[Extracted text]
>> begin

The Nature of Surface Scratching
The essence of surface scratching is due to local adhesion (binding) between the sofa leg workpiece and the mold surface. There are multiple methods to improve this issue, with the basic principle being to change the nature of the friction pair between the mold and the processed part, replacing it with materials that are less prone to adhesion. After the mold enters the debugging phase at the production site, the following methods are generally used to improve surface scratching:
- Changing mold materials and increasing mold hardness
- Treating the mold surface through processes such as hard chrome plating, PVD, and TD
- Coating the mold cavity with nano-coatings, such as RNT technology
- Adding a layer of other substances between the mold and the processed part to separate them (such as applying lubricants, special lubricants, or adding PVC-type materials)
- Using self-lubricating coated steel plates
Mold Material Selection
In terms of mold materials, tool steels like SKD11 and CR12MOV are widely recognized as wear-resistant and anti-binding materials. After heat treatment, these materials can reach a hardness of approximately HRC58-63 on the Rockwell hardness scale. These materials can be adopted when the mold is not large and the part shape is relatively simple. However, such materials are difficult to process after heat treatment, have high brittleness, are prone to cracking, are costly, have size limitations, and undergo significant deformation after heat treatment, requiring extensive post-treatment fitting work.
For sofa leg hardware parts with complex shapes, and when customers require high-strength steel plates, the overall performance requirements for molds are higher. Some automotive stamping operations typically adopt a modular insert structure, with surface treatment processes for the inserts including TD, hard chrome plating, nitriding, PVD, and others.
TD Treatment Process

TD treatment is an abbreviation for Thermal Diffusion Carbide Coating. This technology was first developed and patented by Toyota Central Research Institute in the 1970s, also known as the Toyota Diffusion Process or TD Process. In China, it's also called molten salt metal infiltration. Regardless of the name, the principle involves placing workpieces in a molten borax mixture, forming a metal carbide coating on the workpiece surface through high-temperature diffusion. TD treatment is commonly used in high-strength applications such as automotive parts, with relatively limited relevance to furniture hardware like sofa legs.

>> end

Dataset entries:
>> begin

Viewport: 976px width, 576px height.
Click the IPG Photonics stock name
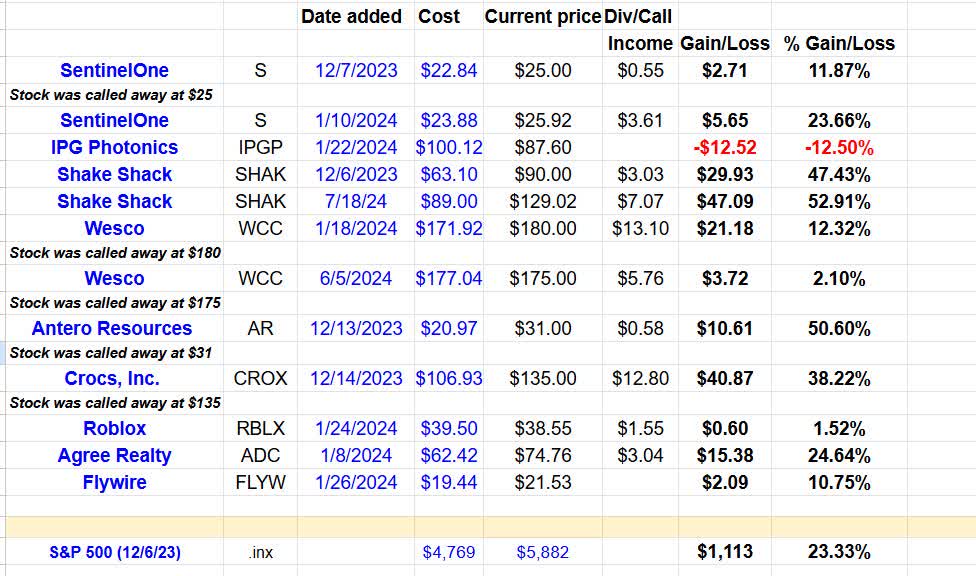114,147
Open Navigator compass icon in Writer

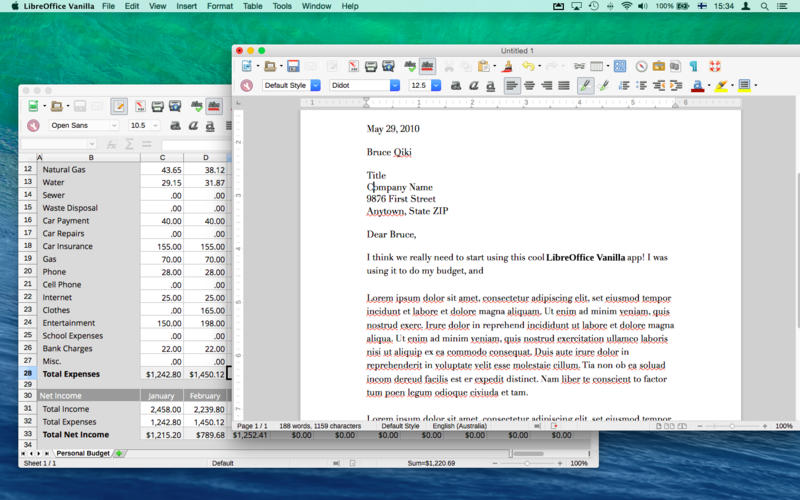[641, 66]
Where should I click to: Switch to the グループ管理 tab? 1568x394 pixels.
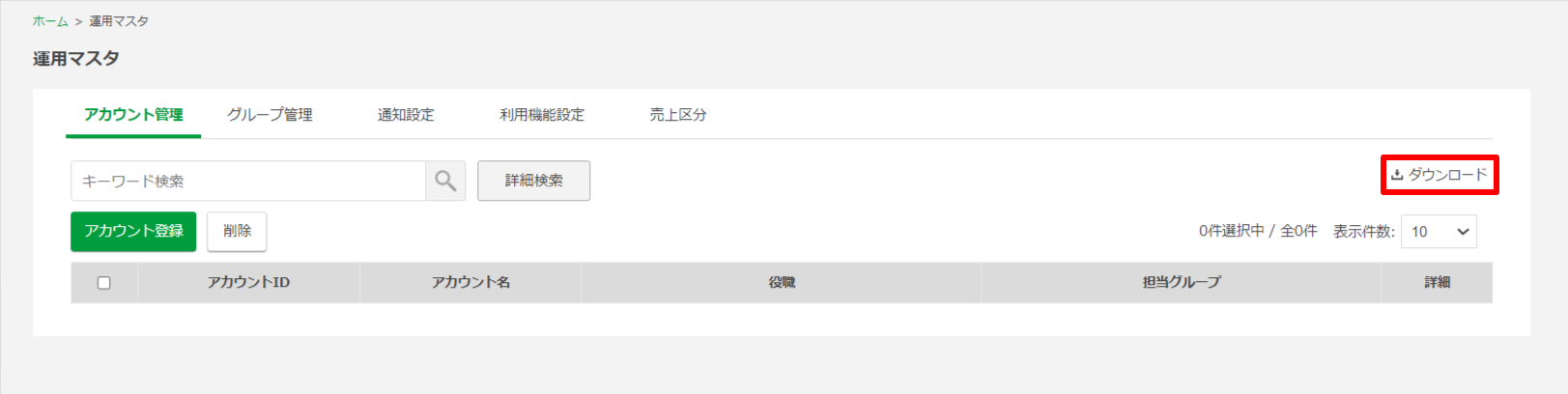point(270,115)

>> end
>> begin

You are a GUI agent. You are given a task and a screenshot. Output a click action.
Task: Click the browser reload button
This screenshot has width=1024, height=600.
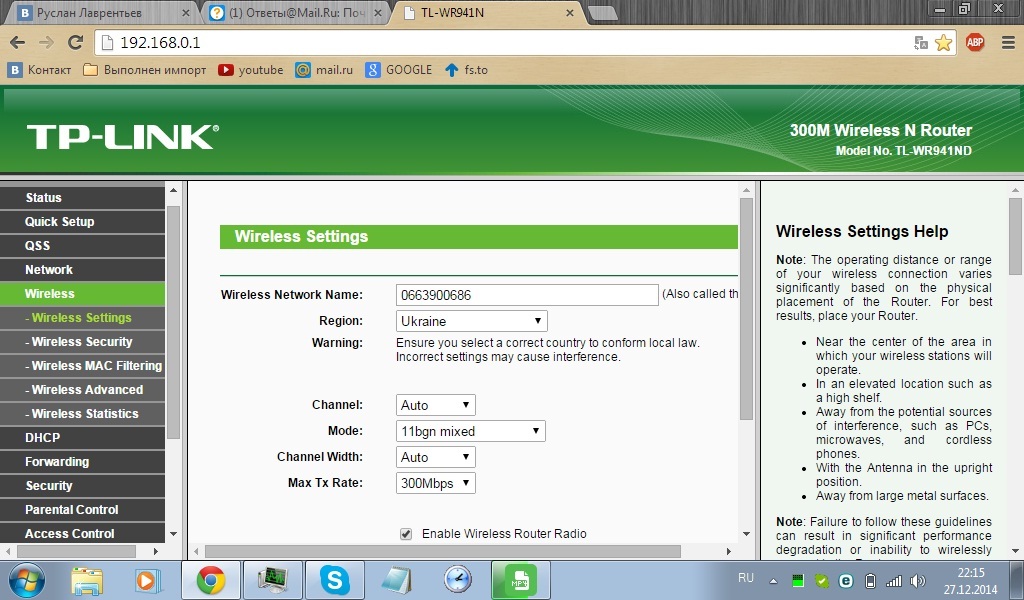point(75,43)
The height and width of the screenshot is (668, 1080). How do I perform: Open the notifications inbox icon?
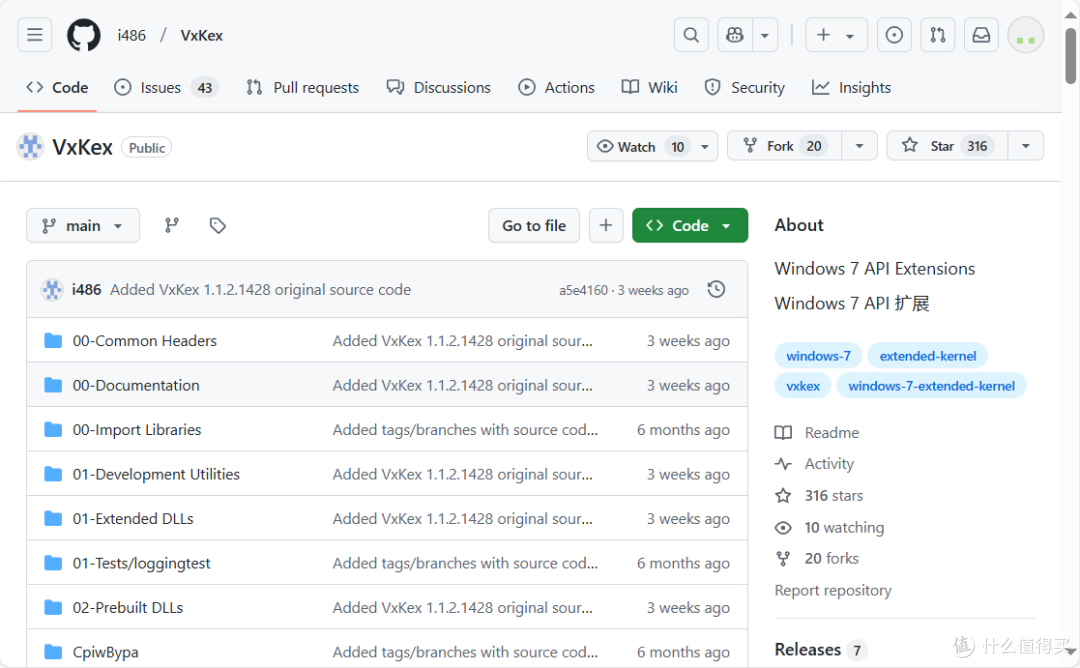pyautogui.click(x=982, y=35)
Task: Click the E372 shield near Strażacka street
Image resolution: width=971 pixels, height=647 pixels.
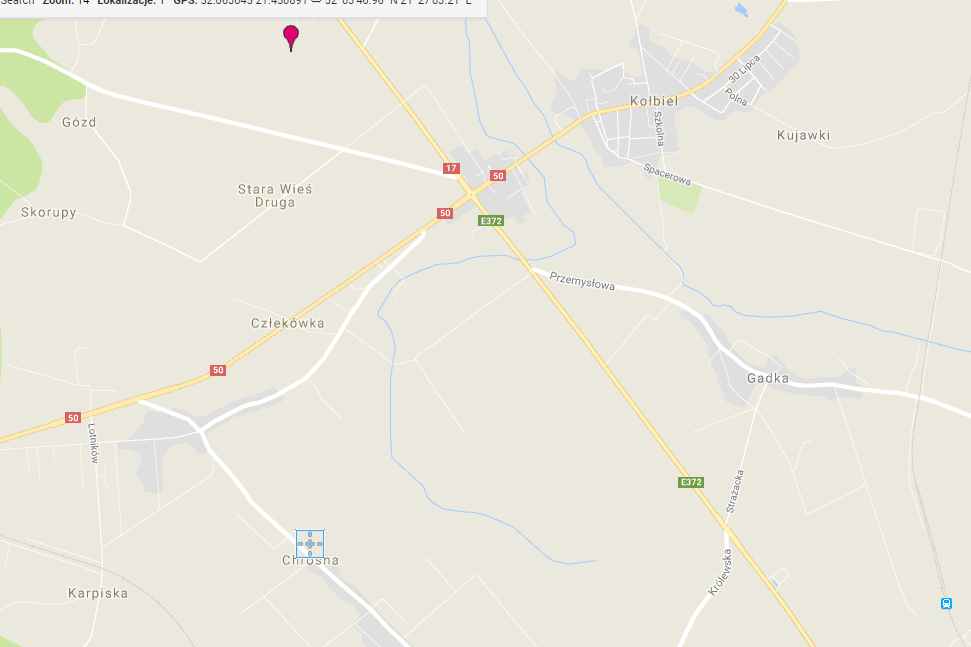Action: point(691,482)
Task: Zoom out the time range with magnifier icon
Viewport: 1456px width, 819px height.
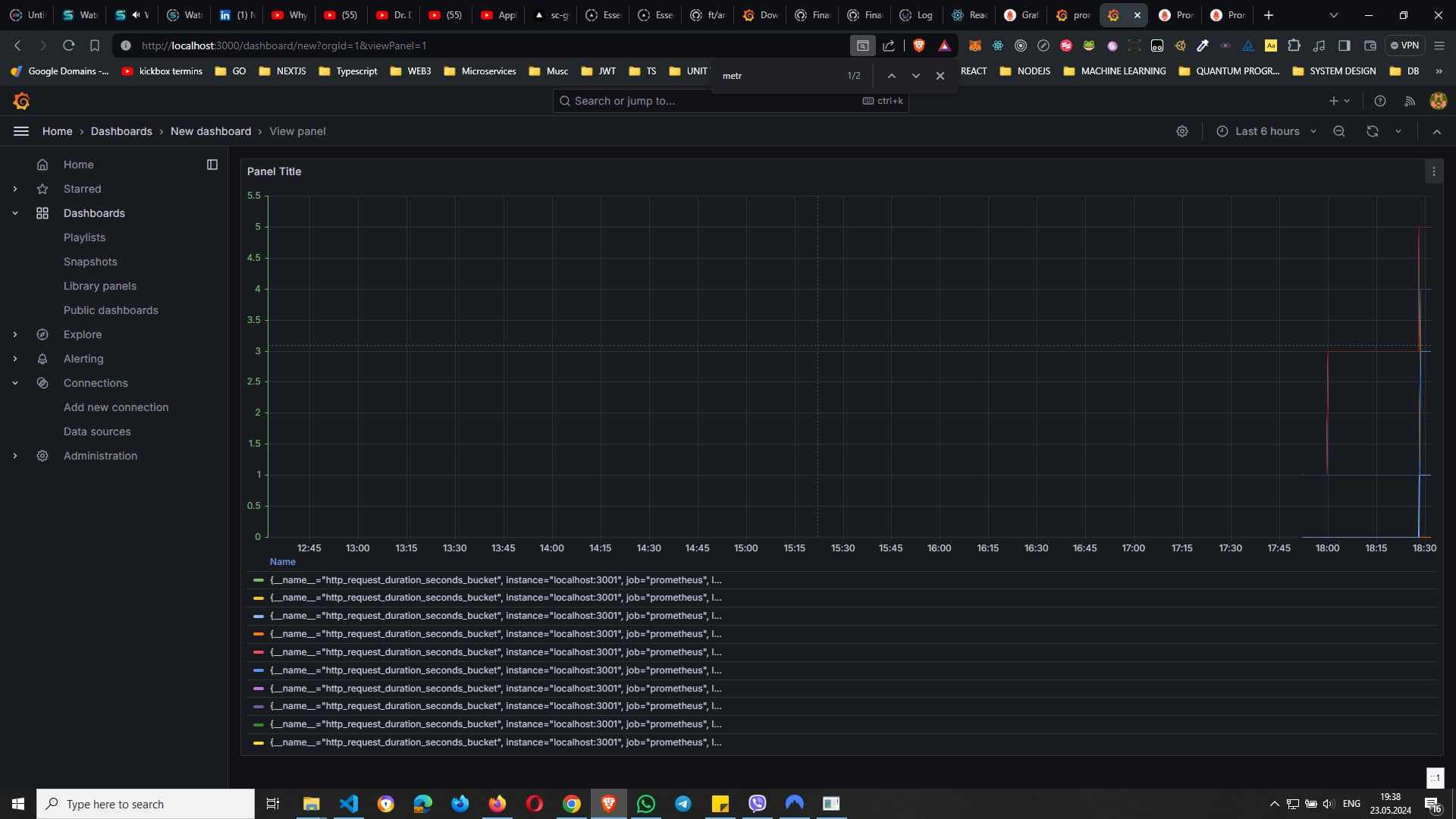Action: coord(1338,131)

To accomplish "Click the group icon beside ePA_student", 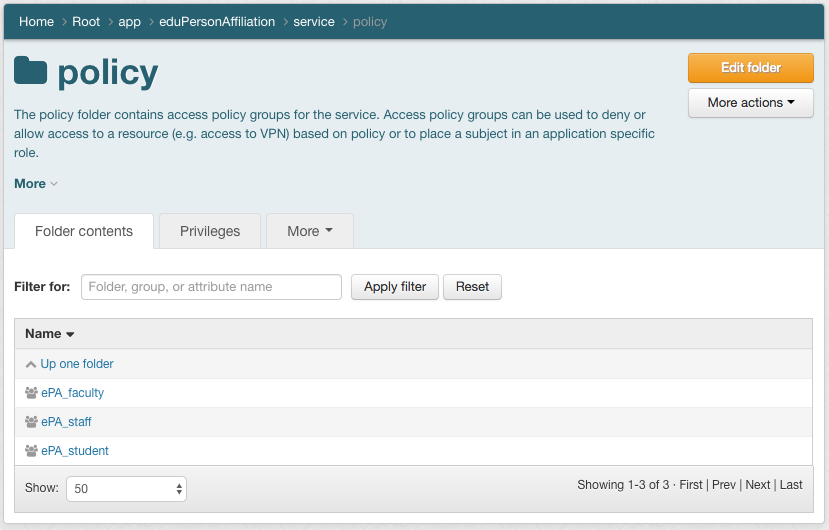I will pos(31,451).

>> end
>> begin

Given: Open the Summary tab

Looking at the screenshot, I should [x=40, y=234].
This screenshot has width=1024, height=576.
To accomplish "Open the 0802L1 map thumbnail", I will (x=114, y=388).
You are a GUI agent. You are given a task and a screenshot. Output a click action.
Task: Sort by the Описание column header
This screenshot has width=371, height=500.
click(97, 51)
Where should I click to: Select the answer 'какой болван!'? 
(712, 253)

>> end

[Exercise set]
1. Answer these questions using the text on mold surface scratching:
(a) What does the text say causes surface scratching?
(b) About what hardness can SKD11 and CR12MOV reach after heat treatment?
(c) Which organization first developed and patented TD treatment, and in what decade?
2. Extend the text on mold surface scratching, picking up after its final sentence.
These records have no connection to the text about mold surface scratching.

[Responses to the exercise]
1.
(a) Local adhesion (binding) between the sofa leg workpiece and the mold surface.
(b) Approximately HRC58-63 on the Rockwell hardness scale.
(c) Toyota Central Research Institute, in the 1970s.

2.
The main characteristics of TD coating include high hardness (approximately HV3000), excellent wear resistance, scratch resistance, and corrosion resistance, with a service life of around 100,000 units. However, TD coating has high requirements for mold materials and, as a high-temperature treatment, the thermal stress, phase transformation stress, and specific volume changes can easily cause mold deformation or even cracking during the heat treatment process. Repaired molds will typically develop cracks at the weld. TD coating treatment has high requirements for the processing quality and shape of the mold. Additionally, molds are difficult to process after TD coating treatment, making it challenging to meet design changes and mold adjustment needs. For molds that have undergone other surface treatments, the original surface treatment must be thoroughly removed; otherwise, it will affect the TD coating surface quality. Furthermore, TD coating technology generally shows reduced service life after 3-4 treatments. If the sofa leg uses thick steel plate (≥1.5mm) or requires high wear resistance, TD coating can be considered; however, furniture stamping generally has lower hardness requirements, so TD might be "performance excessive" and costly.
PVD Coating Technology
PVD (Physical Vapor Deposition) refers to surface coatings manufactured using physical vapor deposition methods. It offers good scratch resistance, with coating hardness reaching HV2000-3000 or even higher, providing excellent wear resistance. Its advantages include lower processing temperature, minimal workpiece deformation, and the ability to be treated multiple times without affecting service life. However, its coating has relatively poor adhesion to the substrate and can easily peel off when used on drawing dies and molds with high forming pressure, failing to deliver its anti-scratch and wear-resistant effects. If the sofa leg is made of thin plates (below 1mm) or requires high surface finish, PVD offers good cost-effectiveness; however, since the coating adhesion is relatively weak, it's not suitable for high-impact stamping.
Treatment for Large Panel Dies
Panel dies are generally larger in size. If a modular insert structure is adopted, scratching may occur at the joints, so integral structures are often used, typically made of ductile iron or other cast iron materials. After flame hardening of the forming and material transfer areas, hardness can reach approximately HRC50-55 on the Rockwell scale.
Surface treatment for integral panel dies mostly adopts hard chrome plating technology, but its surface hardening effect is limited, with surface hardness around 1000HV. Additionally, the hard chrome plating layer forms a mechanical bond with the mold substrate and can easily peel off under high forming pressure, losing its scratch resistance once detached. When the surface hardening layer wears out, scratches will reappear, with a service life generally around 50,000-100,000 units. If the sofa leg requires rust prevention or a bright surface (such as gold-plated appearance), hard chrome plating is an economical choice; however, its wear resistance is inferior to TD/PVD, and long-term stamping may require frequent repairing.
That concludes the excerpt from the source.